Feigning a heart attack, Sheldon tricks Myra into staying the night to care for his supposedly dying self. By morning, when Myra discovers his deceit, she prepares to leave—only to be caught in an awkward moment by the arrival of Juanita and her bumbling private detective, Botts. Myra's hasty dash for her car is too late; she's been seen, and Sheldon now holds compromising power over her.

Meanwhile, Helene elopes with her earnest boyfriend Ralph, but when she hears of Sheldon's inappropriate advances toward Myra, she decides to turn the tables. She calls Sheldon and arranges to visit his apartment that afternoon—partly as a decoy, partly to defend her sister.

At the same time, Gilbert visits Sheldon to deliver a word of warning. Juanita, having overheard Helene's call thanks to Botts’ snooping, heads straight to the apartment, bringing Myra along. Soon, chaos reigns as Myra, Helene, and Gilbert all end up hiding in different rooms to avoid being discovered.

In a whirlwind of near-misses, comic confusion, and frantic door-slamming, the three narrowly avoid detection—until Myra and Helene reunite and escape the apartment together. Gilbert cleverly explains his own presence as part of an effort to gather evidence on Sheldon's behavior... conveniently in favor of Juanita.

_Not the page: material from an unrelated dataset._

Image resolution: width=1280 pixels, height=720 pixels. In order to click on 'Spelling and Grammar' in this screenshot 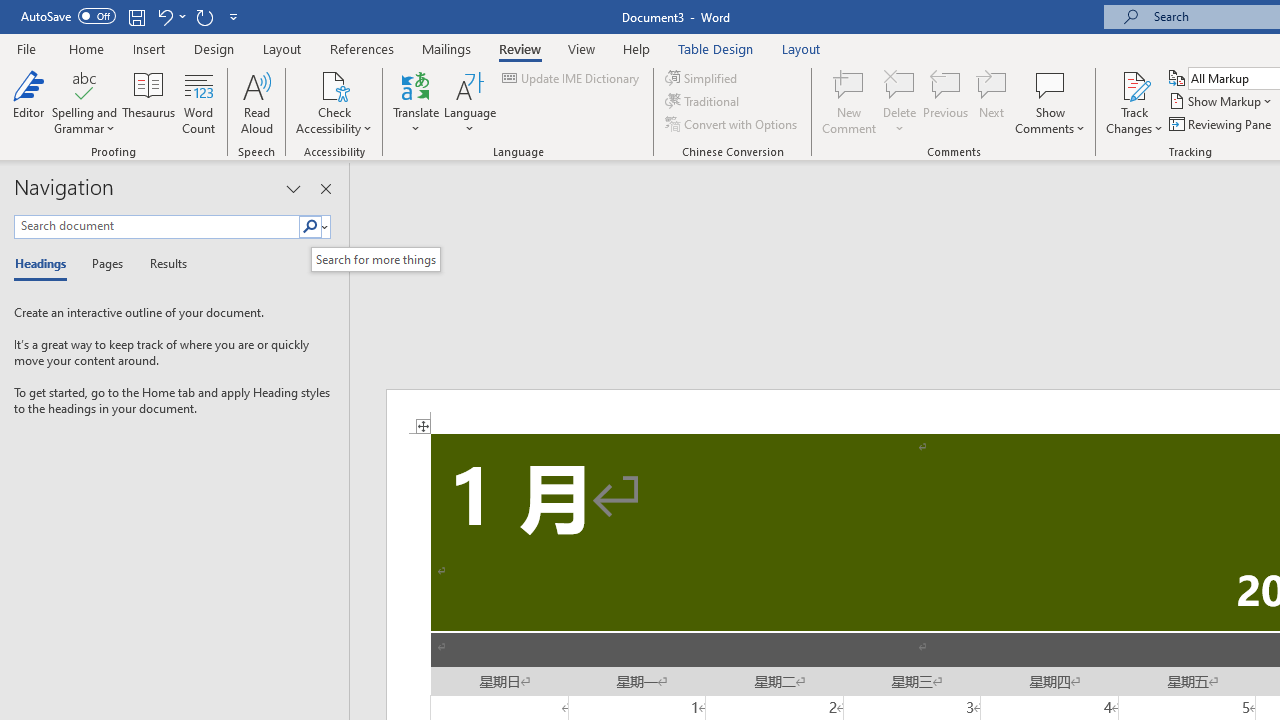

In the end, Juanita—charmed or perhaps just resigned to the circus that is her marriage—decides to keep her flamboyant, philandering husband. Myra and Helene return to calmer waters, having outwitted the Sheldons and their schemes.

==Cast==
- Irene Rich as Myra Martin
- Clyde Cook as Botts
- Audrey Ferris as Helene Martin
- Myrna Loy as Juanita Sheldon
- Richard Tucker as Leonard Gilbert
- Stuart Holmes as Huntley Sheldon
- Hugh Allan as Ralph

==Preservation==
The film is presumed lost, however only one reel [4th reel] fragment extant at UCLA Film and Television Archive.